Ray Anderson: Die Orgel hat ihn schon immer gefesselt

Ray Anderson: Die Orgel hat ihn schon immer gefesselt

Ray Andersons Meriten sind in Jazzkreisen ja weidlich bekannt. Der Ausnahmeposaunist hat noch keine mittelmäßige CD gemacht.

Auch ältere Werke, wie „It Just So Happens“, „Blues Bred In The Bone“, „What Because“, „Wishbone“, „Modern Life“ oder „Old Bottles – New Wine“ waren durch die Bank hörenswert. Jetzt liegt mit „Being The Point“ ein neues Album vor, das geradewegs an die bisher gelungenen Werke anknüpft. Und doch ist es für Anderson Neuland.
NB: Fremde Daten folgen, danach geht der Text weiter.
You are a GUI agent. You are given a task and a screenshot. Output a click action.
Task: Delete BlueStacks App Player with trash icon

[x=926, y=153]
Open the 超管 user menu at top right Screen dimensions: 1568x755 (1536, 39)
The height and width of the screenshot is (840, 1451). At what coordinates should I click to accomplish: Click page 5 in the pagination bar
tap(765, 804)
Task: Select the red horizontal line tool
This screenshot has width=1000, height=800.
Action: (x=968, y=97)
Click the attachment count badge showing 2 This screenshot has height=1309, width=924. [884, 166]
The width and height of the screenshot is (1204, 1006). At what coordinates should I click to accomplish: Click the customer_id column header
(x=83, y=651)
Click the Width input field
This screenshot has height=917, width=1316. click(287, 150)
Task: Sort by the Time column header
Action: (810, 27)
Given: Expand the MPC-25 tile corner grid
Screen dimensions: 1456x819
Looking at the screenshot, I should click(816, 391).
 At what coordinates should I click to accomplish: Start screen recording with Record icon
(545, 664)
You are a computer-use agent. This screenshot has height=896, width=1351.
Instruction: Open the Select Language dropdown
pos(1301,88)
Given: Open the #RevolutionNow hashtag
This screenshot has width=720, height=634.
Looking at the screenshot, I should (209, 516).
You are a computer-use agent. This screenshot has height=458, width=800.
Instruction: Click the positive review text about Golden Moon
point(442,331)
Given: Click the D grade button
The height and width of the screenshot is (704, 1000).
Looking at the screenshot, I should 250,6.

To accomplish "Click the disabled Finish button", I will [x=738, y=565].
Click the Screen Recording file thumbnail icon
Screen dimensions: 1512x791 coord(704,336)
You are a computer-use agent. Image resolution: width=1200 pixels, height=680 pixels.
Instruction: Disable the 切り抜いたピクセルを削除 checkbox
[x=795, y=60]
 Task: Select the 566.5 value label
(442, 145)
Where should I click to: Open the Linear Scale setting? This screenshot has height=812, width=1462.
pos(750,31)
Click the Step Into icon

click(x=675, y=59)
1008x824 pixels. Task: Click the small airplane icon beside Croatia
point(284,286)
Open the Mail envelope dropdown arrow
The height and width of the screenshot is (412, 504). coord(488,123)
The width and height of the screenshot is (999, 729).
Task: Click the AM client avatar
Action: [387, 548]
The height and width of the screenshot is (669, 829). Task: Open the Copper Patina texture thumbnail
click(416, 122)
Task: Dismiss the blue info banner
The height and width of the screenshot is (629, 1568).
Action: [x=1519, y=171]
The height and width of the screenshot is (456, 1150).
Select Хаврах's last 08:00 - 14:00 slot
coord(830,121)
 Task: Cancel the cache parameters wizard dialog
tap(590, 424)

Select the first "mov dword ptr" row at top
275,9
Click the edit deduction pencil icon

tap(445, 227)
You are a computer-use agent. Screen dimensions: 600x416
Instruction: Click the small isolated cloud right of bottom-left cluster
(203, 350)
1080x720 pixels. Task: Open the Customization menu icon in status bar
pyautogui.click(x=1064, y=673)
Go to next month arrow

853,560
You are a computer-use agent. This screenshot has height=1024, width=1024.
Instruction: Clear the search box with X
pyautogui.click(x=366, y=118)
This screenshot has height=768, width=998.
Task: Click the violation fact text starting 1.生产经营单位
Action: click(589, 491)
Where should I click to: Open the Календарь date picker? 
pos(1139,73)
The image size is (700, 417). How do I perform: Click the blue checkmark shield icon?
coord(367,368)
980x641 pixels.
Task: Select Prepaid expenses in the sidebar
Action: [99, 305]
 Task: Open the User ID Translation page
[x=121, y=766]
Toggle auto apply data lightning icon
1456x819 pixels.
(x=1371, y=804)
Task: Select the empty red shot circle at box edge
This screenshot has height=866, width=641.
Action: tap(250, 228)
Denn die instrumentale Besetzung ist ungewöhnlich, zumindest für Ray Anderson. Die Besetzung mit Posaune, Orgel, Gitarre und Schlagzeug ist etwas Besonderes, denn in der Regel ist ein Tenorsaxofonist Partner eines Organisten. Schon seit ewigen Zeiten war es ein Traum von Anderson mit einem Organic Quartet zu spielen. Mit den Musikern Tommy Campbell (Drums), Steve Salerno (Gitarre) und Gary Versace (Orgel) ist dieser Traum jetzt wahr geworden.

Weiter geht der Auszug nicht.